*What is required*. Word for word, repeat each of the records below.

*Supplied material*.
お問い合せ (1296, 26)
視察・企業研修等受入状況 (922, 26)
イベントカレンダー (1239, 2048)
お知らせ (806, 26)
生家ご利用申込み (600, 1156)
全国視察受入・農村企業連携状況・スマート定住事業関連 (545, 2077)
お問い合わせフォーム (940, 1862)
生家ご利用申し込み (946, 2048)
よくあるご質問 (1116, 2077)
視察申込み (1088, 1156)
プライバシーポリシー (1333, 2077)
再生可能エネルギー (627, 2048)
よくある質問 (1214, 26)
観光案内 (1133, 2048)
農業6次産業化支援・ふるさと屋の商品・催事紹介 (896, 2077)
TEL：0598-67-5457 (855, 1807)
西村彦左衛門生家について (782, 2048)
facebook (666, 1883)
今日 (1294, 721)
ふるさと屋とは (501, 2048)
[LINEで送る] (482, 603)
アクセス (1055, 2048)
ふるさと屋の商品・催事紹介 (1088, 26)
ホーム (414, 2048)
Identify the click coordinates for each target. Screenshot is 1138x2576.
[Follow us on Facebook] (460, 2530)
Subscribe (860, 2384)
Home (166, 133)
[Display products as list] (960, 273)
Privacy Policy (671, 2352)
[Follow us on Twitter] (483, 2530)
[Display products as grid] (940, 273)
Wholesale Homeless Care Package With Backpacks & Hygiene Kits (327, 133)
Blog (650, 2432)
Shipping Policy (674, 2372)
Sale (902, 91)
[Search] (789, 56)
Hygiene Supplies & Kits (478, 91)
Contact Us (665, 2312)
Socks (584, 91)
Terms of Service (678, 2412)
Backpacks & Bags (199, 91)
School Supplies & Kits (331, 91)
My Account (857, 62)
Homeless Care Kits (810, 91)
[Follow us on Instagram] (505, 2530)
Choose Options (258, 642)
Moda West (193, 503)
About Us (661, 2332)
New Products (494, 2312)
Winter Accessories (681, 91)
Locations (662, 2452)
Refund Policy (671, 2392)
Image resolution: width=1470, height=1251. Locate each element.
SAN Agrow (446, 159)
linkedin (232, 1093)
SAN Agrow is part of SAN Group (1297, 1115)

*Response below*.
お問い合せ (1296, 26)
視察・企業研修等受入状況 (922, 26)
イベントカレンダー (1239, 2048)
お知らせ (806, 26)
生家ご利用申込み (600, 1156)
全国視察受入・農村企業連携状況・スマート定住事業関連 (545, 2077)
お問い合わせフォーム (940, 1862)
生家ご利用申し込み (946, 2048)
よくあるご質問 (1116, 2077)
視察申込み (1088, 1156)
プライバシーポリシー (1333, 2077)
再生可能エネルギー (627, 2048)
よくある質問 (1214, 26)
観光案内 (1133, 2048)
農業6次産業化支援・ふるさと屋の商品・催事紹介 (896, 2077)
TEL：0598-67-5457 (855, 1807)
西村彦左衛門生家について (782, 2048)
facebook (666, 1883)
今日 (1294, 721)
ふるさと屋とは (501, 2048)
[LINEで送る] (482, 603)
アクセス (1055, 2048)
ふるさと屋の商品・催事紹介 (1088, 26)
ホーム (414, 2048)
Identify the click coordinates for each target. Screenshot is 1138x2576.
[Follow us on Facebook] (460, 2530)
Subscribe (860, 2384)
Home (166, 133)
[Display products as list] (960, 273)
Privacy Policy (671, 2352)
[Follow us on Twitter] (483, 2530)
[Display products as grid] (940, 273)
Wholesale Homeless Care Package With Backpacks & Hygiene Kits (327, 133)
Blog (650, 2432)
Shipping Policy (674, 2372)
Sale (902, 91)
[Search] (789, 56)
Hygiene Supplies & Kits (478, 91)
Contact Us (665, 2312)
Socks (584, 91)
Terms of Service (678, 2412)
Backpacks & Bags (199, 91)
School Supplies & Kits (331, 91)
My Account (857, 62)
Homeless Care Kits (810, 91)
[Follow us on Instagram] (505, 2530)
Choose Options (258, 642)
Moda West (193, 503)
About Us (661, 2332)
New Products (494, 2312)
Winter Accessories (681, 91)
Locations (662, 2452)
Refund Policy (671, 2392)
Image resolution: width=1470, height=1251. Locate each element.
SAN Agrow (446, 159)
linkedin (232, 1093)
SAN Agrow is part of SAN Group (1297, 1115)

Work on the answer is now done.